Cuba cerró febrero con 1.214 personas detenidas por motivos políticos, según informó Prisoners Defenders en su informe mensual, el mayor registro desde que la organización comenzó a documentar la situación carcelaria en la isla.
En diálogo con Infobae, Javier Larrondo, presidente de la ONG, advirtió que “la represión sigue siendo una constante frente a cualquier expresión de descontento”.
Durante el mes analizado, Prisoners Defenders verificó el ingreso de 28 nuevos presos políticos, mientras que 21 personas salieron de la lista, casi todas por cumplimiento de condenas vinculadas a las protestas del 11 de julio de 2021.
Uno de los nombres que dejó de figurar fue el de Luis Miguel Oña Jiménez, manifestante del 11J fallecido bajo custodia estatal tras años de torturas y abandono médico.
“El régimen ha ocasionado la muerte del preso político del 11J Luis Miguel Oña Jiménez, tras años de encarcelamiento marcados por el abandono médico y la tortura en prisión”, expresó Larrondo a este medio.
El informe describió un patrón de persecución dirigido contra personas sin afiliación política que expresaron críticas a través de carteles, grafitis y publicaciones en redes sociales.

Según la organización, la acusación de “propaganda contra el orden constitucional” se transformó en la herramienta legal más utilizada para justificar largas condenas. Los arrestos suelen ejecutarse sin orden judicial ni garantías procesales, en medio de operativos con allanamientos domiciliarios y citaciones policiales empleadas como emboscadas.
La ONG destacó el caso de 10 ciudadanos panameños encarcelados en Cuba tras llevar ayuda humanitaria y colaborar en la confección de carteles con mensajes de libertad.
“Se los acusa por el contenido de los carteles, no por el hecho en sí, con el cargo de propaganda contra el orden constitucional, lo que constituye censurar penalmente el derecho a la libertad de expresión”, detalló Larrondo. Para la organización, el gobierno de Panamá debe defender su repatriación y reconocer su labor solidaria.
El documento también señaló la muerte de siete presos políticos desde 2023 bajo custodia estatal, todos en contextos de torturas, falta de atención médica o suicidio. Al reciente fallecimiento de Luis Miguel Oña Jiménez, se suman los decesos en los últimos años de Lázaro García Ríos, Yoleisy Oviedo Rodríguez, Manuel de Jesús Guillén Esplugas, Yosandri Mulet Almarales, Geraldo Díaz Alonso y Luis Barrios Díaz, todos condenados por su activismo o participación en protestas.

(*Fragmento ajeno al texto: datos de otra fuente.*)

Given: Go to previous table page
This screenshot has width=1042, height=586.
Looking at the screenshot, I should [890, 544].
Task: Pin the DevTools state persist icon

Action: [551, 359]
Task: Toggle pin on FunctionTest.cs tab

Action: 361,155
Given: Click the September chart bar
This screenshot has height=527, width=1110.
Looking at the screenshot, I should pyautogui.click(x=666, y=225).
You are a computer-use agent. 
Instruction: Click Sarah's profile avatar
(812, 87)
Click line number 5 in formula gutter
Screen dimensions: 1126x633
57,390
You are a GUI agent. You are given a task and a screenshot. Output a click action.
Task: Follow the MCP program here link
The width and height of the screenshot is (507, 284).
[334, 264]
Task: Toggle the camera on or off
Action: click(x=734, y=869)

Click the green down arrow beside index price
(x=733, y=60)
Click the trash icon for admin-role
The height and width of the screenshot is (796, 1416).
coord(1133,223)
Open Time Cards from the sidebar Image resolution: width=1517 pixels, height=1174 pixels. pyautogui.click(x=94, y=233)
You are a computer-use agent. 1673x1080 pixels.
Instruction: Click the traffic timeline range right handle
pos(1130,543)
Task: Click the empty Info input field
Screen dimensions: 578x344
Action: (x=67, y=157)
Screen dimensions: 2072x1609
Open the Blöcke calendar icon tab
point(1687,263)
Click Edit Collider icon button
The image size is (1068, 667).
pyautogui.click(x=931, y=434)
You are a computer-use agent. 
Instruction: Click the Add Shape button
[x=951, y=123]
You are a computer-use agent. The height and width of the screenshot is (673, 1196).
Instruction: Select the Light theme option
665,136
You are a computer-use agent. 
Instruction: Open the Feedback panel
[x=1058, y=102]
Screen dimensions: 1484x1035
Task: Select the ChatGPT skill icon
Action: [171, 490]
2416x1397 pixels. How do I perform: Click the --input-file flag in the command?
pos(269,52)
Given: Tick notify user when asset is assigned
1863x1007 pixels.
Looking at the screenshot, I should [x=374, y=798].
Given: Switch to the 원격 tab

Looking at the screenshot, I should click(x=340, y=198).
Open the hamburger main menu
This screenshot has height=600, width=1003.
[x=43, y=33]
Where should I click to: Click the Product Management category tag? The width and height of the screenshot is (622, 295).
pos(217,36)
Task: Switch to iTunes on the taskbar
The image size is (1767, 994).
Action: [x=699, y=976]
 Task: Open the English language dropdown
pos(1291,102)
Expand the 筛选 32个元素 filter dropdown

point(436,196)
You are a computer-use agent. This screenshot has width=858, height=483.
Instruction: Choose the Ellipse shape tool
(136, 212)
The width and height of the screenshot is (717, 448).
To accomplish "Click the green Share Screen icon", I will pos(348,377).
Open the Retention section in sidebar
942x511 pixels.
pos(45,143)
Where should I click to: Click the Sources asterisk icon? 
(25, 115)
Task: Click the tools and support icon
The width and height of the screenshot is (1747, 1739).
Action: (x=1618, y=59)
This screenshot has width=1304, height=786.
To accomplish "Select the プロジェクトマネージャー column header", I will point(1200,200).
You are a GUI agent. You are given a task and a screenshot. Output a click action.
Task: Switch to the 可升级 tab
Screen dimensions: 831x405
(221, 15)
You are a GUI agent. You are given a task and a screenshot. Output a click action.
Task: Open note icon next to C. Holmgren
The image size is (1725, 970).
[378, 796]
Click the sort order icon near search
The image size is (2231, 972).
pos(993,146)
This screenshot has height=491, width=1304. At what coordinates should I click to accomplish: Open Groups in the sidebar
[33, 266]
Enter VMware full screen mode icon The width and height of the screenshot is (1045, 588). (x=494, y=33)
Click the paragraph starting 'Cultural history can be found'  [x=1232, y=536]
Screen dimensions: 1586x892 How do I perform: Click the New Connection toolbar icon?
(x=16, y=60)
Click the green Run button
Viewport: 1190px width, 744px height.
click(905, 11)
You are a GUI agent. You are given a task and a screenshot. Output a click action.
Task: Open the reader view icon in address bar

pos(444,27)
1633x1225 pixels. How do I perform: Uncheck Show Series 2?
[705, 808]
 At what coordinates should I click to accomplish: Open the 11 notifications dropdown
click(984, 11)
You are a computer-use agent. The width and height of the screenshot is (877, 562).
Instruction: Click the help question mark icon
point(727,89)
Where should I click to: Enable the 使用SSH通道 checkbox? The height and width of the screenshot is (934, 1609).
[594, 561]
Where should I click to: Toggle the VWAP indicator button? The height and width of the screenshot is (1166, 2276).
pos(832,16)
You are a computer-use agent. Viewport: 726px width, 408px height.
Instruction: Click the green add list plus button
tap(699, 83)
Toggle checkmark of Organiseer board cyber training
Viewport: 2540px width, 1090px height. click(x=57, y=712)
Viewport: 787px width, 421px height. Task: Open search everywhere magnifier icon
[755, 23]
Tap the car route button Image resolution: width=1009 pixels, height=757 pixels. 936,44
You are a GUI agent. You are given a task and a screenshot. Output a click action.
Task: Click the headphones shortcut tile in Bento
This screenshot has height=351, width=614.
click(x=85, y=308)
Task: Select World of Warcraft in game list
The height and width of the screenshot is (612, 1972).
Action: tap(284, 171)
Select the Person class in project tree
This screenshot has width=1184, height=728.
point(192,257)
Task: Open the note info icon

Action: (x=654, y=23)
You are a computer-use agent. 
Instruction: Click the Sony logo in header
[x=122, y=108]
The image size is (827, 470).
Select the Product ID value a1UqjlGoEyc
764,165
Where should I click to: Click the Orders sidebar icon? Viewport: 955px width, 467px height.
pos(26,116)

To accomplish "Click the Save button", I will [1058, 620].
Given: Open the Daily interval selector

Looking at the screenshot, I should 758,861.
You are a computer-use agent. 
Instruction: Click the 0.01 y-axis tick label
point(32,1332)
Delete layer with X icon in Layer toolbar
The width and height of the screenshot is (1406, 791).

El reporte incluyó a 31 menores de edad detenidos por razones políticas, cifra confirmada por el propio régimen ante Naciones Unidas. El texto precisó que muchos de estos adolescentes cumplen condena en centros penitenciarios denominados “Escuelas de Formación Integral”, pero gestionados por el Ministerio del Interior y no por el de Educación. Además, 131 mujeres figuran en la lista actual de la ONG, junto a 467 presos con enfermedades graves y 47 con trastornos de salud mental sin acceso a tratamiento adecuado.
Prisoners Defenders documentó casos recientes de represión contra activistas de la Unión Patriótica de Cuba (UNPACU). Entre ellos, Roilán Álvarez Rensoler inició una huelga de hambre tras su detención y fue hospitalizado en estado crítico. Otros activistas, como Arlet Torres Ferrer y Fernando Vázquez Guerra, fueron arrestados después de denuncias públicas o publicaciones en redes sociales.
El caso de Aniel Manuel Martín Barroso, catedrático universitario condenado a diez años por pintar consignas críticas, y el de Felipe Rodríguez Ledesma, de 68 años, detenido por circular con un cartel en su triciclo, ilustran la criminalización de la protesta pacífica.
En febrero también se reportó una protesta en la prisión de Canaleta, en Ciego de Ávila, que fue reprimida por fuerzas especiales del régimen. Testimonios recogidos por la ONG calculan varios muertos, decenas de heridos y traslados masivos de reclusos, mientras las autoridades minimizaron el episodio y sostuvieron que solo se trató de “un incidente controlado”.

“Estas cifras reflejan una realidad preocupante: la criminalización absoluta de la libertad de expresión y la persecución de quienes reclaman cambios políticos en Cuba a manos de un régimen criminal de lesa humanidad en sus últimos estertores, cuya única herramienta de control del poder es la represión más inhumana”, remarcó Larrondo a Infobae.
La organización concluyó que 1.981 personas fueron privadas de libertad por motivos políticos en la isla desde julio de 2021, de las cuales 1.834 ingresaron en prisión en ese periodo.
Los informes mensuales de Prisoners Defenders se distribuyen ante organismos internacionales, gobiernos y entidades de derechos humanos para documentar la situación, y exigir garantías legales y respeto a los derechos fundamentales en Cuba.